Q Coolest event you’ve been to?

YW. I was by a live concert Bjork in Beijing around 1998, in that time; I was first year in conservatory. My best friend is also the fan of Björk. We are listening lots songs of her and like she’s music very much. Another reason a like her: she is always go improve she’s music language. And she has so many different Style and Character.


Pictures by Maria Frodl

Q Your works have been performed in China, Europe and United States, in festivals and venues such as Konzerthaus Berlin, ZKM/Center for Art and Media Karlsruhe Center Pompidou, UCCA Ullens Center for Contemporary Art Beijing, Lucerne Festival, Tage für Neue Musik Zürich, Eclat Stutgart Acht Brücken 2013/2017/2019, Wien Modern 2015/2016 and others.

And you have collaborated among others with Markus Stenz, Brad Lubman, Marcus Creed, Muhai Tang, Nina Janßen(Ensemble Modern), Camilla Hoitenga, Dimitri Vassilakis(Ensemble Intercontemporain), Deutsche Radio Philharmonie, Gürzenich Orchester and Brandeburger Symphoniker. Is there a hidden meaning in any of your music?

YW. Every composition is different. I have music about the relationship between Humanoid and Machine: “ROBOTICtack”(2017) – For Ensemble and electronics, Also piece about the dirty in our mind/mouth/eyes and nature: “Schmutz” for violin solo and Ensemble (2019). Also piece with my background Chinese Kulture: “TunTu”. That is two Chinese characters 吞吐, the meaning is breathe in and breathe out. That piece is for Baritone Saxophone and live electronics, the breathe is with the musician on the stage also the breathe in cosmos/Galaxy. Thousand kind of breather we cannot see with the human eyes.

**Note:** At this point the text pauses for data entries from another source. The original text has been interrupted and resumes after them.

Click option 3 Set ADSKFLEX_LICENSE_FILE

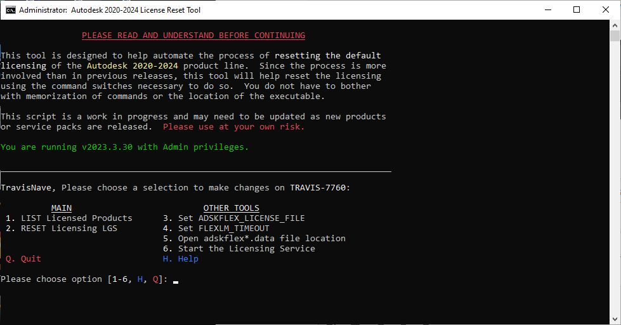233,218
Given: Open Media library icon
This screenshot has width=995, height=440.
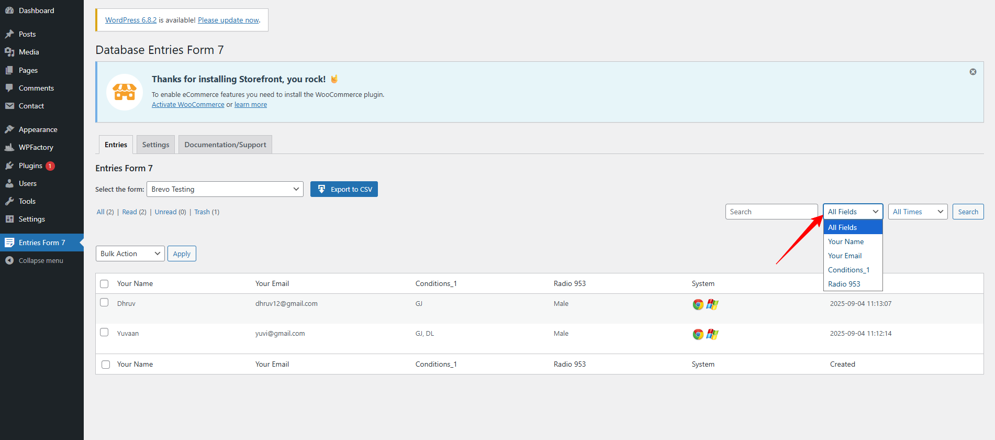Looking at the screenshot, I should point(9,52).
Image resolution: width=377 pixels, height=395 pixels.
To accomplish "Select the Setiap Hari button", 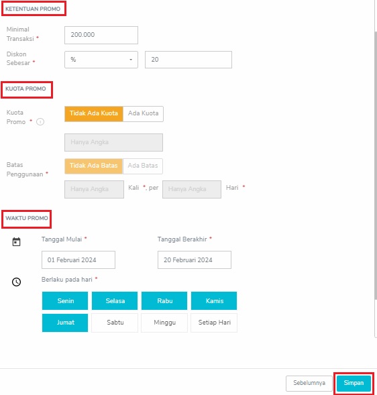I will [x=214, y=323].
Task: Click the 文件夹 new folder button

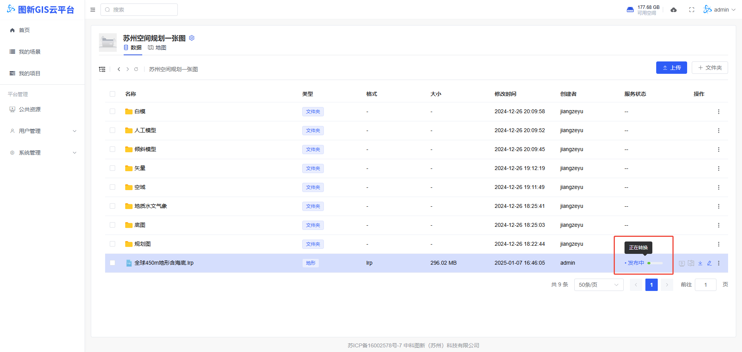Action: coord(710,68)
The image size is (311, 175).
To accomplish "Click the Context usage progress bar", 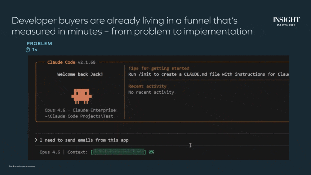I will pyautogui.click(x=118, y=152).
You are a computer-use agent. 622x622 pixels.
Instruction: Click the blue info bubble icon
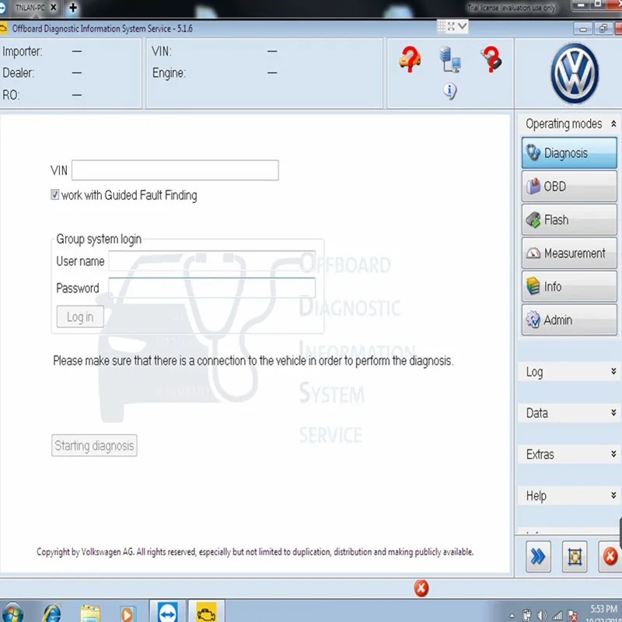pos(449,91)
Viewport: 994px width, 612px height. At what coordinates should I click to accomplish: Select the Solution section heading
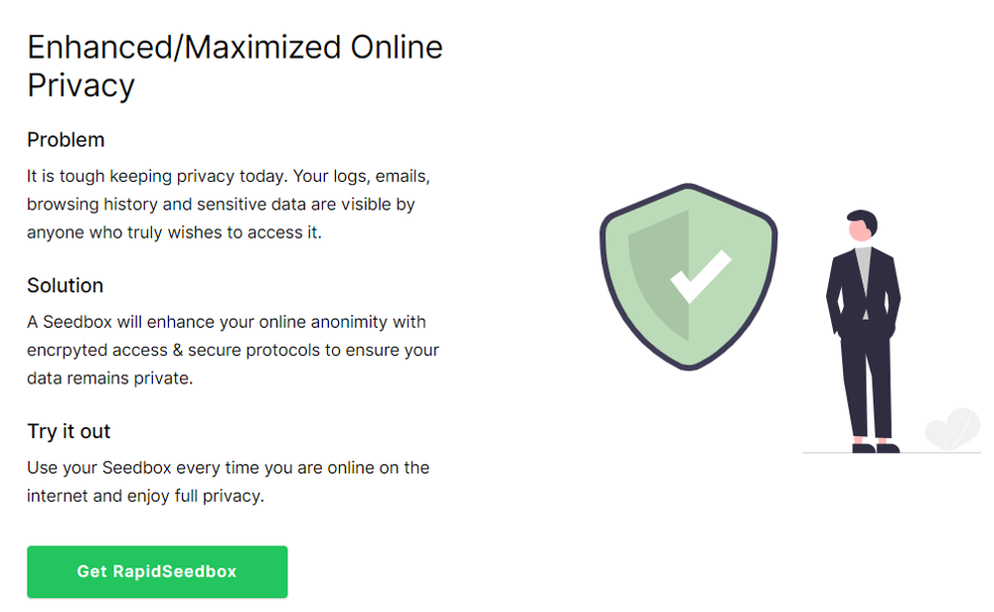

Q You was the recipient of the International Ensemble Modern Academy Scholarship (2009/10), Matrix 11 and Matrix 12 the ExperimentalStudio SWR, Herrenhaus Edekoben on recommendation of Peter Eötvös and Giga-Hertz-Preis 2013. And also you are the winner for much composition competition as 5th Brandenburg Biennale 2014, 35th Irino Prize for chamber orchester, 2015 composer in Resident by Festival Forum Neuer Musik in Deutschlandfunk Köln. 2017 30th Heidelberger Künstlerinnenpreis and Release of the CD „TunTu“ on the label WERGO. In 2019, KlangForum Wien premiered her „MusicBox“ for Video and Ensemble at the Elbphilharmonie in Hamburg and „SCHMUTZ“ for violin solo and Ensemble at the Acht Brücken Festival in Cologne. Were you ever influenced by old records & tapes?

YW . When I was a teenager, I listened to a lot of tapes from Chinese rock bands. The lyrics of those songs are mostly rebellious. The manic rhythm and sometimes the melancholic atmosphere create a unique aura. This rock music, which first appeared in China at that time, strongly attracted me. These factors have continued to appear in my Compositions. The most famous rock musicians of 1990: Cui Jian, He Yong, and the Black Panther.

Q Following the enthusiastic reception of her recent works you have received several commissions by the Quartet Diotima and Musik Fabrik. Have you been in other competitions? Prizes?

YW. Since 2003, I have come to the Cologne Conservatory in Germany to continue my studies. Since then I have been receiving honors from several European composition competitions. Since I started teaching at the Shanghai Conservatory of Music in 2013, some of my composition students have also begun to emerge in European music competitions. At the International Competition of the Moscow Conservatory for young composers NEW CLASSICS in 2018, I joined Tristan Murail and Ivan Fedele as judges of this composition competition.